**TASK**
Give the number of lines in the data that contain "computer", and nothing more.

**INPUT RECORDS**
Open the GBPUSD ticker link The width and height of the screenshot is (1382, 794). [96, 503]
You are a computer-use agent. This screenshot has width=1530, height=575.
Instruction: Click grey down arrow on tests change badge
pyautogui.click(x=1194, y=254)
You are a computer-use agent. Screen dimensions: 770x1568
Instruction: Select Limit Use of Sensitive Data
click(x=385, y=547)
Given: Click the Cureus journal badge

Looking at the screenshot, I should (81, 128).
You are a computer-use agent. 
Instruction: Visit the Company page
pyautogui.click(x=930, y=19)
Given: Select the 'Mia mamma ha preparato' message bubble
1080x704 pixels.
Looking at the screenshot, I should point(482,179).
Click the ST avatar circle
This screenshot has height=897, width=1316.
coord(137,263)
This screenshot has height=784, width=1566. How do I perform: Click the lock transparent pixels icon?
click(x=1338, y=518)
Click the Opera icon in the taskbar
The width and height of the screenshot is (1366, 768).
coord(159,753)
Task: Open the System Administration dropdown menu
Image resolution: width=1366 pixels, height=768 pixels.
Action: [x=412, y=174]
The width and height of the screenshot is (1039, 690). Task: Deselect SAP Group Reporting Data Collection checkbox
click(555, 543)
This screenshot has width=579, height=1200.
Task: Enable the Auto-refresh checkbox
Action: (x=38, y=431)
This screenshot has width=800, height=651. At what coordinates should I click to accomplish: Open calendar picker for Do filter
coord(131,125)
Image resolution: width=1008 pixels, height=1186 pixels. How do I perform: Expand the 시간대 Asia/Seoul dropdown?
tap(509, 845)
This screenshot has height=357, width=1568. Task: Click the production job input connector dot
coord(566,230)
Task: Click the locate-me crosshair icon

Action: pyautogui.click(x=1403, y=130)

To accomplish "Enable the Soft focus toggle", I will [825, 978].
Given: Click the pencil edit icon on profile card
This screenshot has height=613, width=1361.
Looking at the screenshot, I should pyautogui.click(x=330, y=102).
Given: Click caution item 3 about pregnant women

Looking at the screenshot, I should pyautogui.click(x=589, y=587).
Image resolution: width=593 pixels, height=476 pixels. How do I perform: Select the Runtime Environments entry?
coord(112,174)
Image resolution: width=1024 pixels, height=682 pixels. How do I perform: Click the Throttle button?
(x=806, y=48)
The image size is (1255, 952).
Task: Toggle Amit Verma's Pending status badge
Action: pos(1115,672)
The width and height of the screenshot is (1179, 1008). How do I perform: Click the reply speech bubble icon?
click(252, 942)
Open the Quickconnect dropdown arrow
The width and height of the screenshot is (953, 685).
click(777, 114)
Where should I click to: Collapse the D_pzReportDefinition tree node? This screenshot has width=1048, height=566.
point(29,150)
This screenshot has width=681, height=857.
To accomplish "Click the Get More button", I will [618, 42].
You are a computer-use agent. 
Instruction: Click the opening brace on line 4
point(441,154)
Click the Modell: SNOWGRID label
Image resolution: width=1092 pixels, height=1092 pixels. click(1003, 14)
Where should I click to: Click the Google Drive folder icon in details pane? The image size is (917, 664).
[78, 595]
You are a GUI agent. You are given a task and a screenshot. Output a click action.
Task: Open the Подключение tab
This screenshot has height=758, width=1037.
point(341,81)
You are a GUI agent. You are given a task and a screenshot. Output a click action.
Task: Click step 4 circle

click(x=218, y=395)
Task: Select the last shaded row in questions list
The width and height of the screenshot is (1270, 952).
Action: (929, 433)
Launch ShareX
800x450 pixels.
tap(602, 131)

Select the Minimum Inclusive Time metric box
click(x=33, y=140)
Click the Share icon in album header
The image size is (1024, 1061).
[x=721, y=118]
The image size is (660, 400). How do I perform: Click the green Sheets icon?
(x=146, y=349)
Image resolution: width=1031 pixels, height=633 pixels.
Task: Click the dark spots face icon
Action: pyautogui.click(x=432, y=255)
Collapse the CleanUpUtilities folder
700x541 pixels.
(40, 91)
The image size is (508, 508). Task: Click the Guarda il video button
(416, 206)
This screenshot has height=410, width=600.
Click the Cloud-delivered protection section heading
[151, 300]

**RESULT**
4